RECORD EXTRACTS section start
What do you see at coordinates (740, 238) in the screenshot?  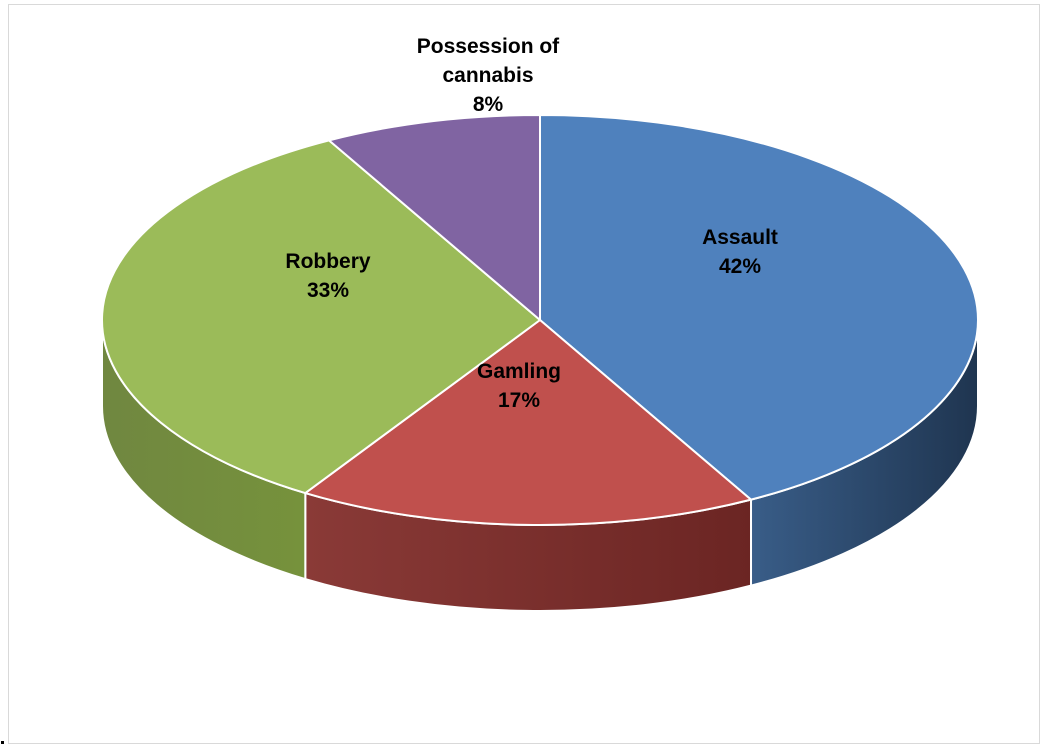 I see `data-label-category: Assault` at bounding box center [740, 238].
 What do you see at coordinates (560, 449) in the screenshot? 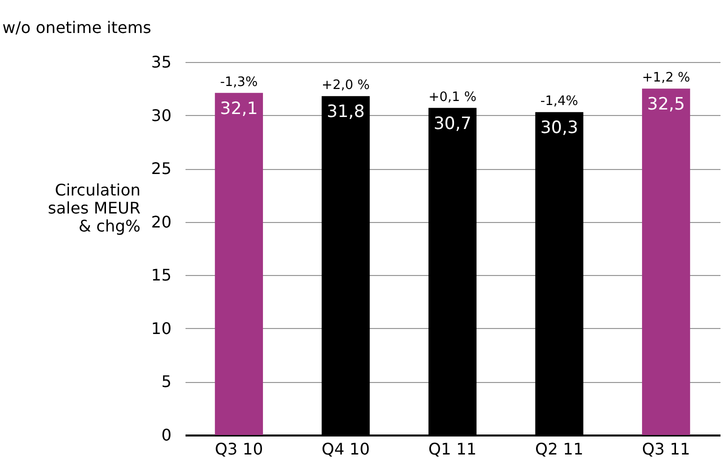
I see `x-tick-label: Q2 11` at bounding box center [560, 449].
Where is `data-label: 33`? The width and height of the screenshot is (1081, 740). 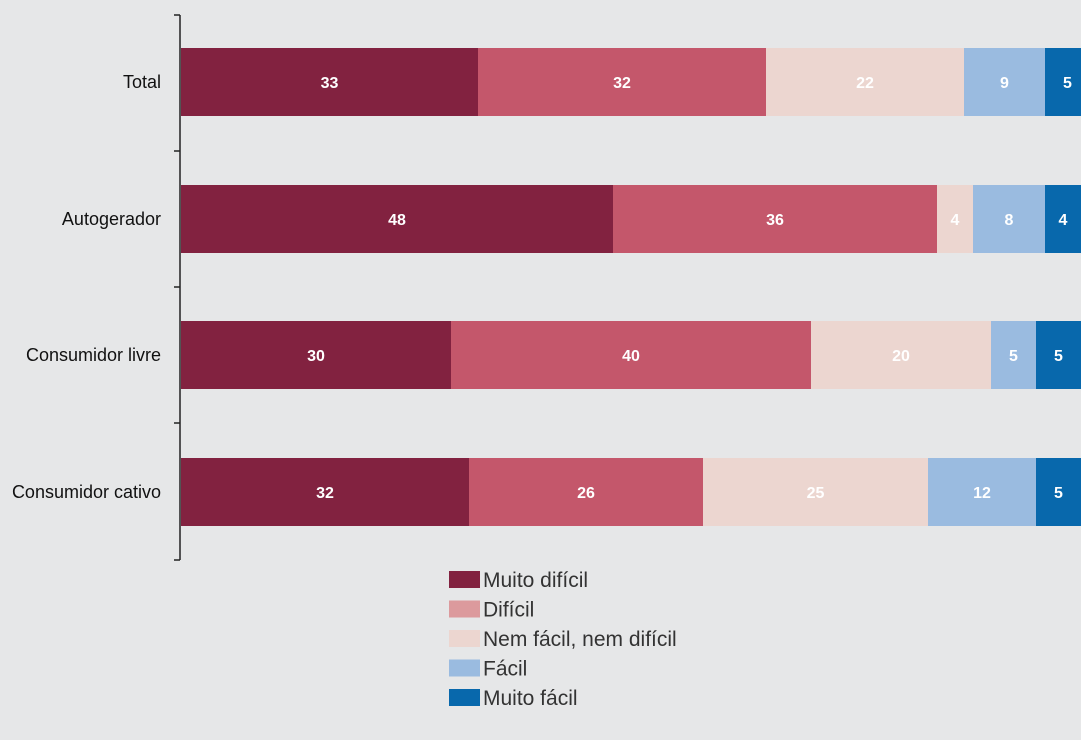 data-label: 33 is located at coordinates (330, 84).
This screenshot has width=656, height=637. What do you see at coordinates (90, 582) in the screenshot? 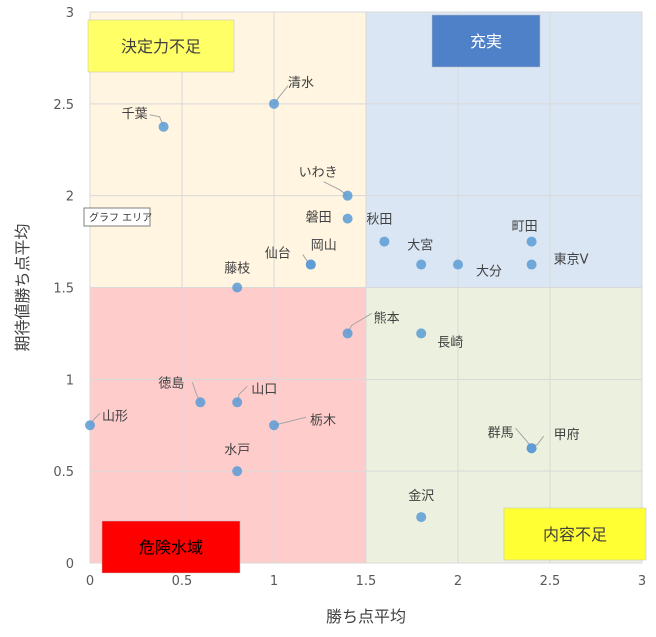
RECORD EXTRACTS section end
**ACTION ITEM**
Give back, word for word, the lines of the items running from the line containing "What do you see at coordinates (560, 449)" through the line containing "center [560, 449].", both included, and leave the pictures out.

**WRITTEN SOLUTION**
 What do you see at coordinates (560, 449) in the screenshot? 
I see `x-tick-label: Q2 11` at bounding box center [560, 449].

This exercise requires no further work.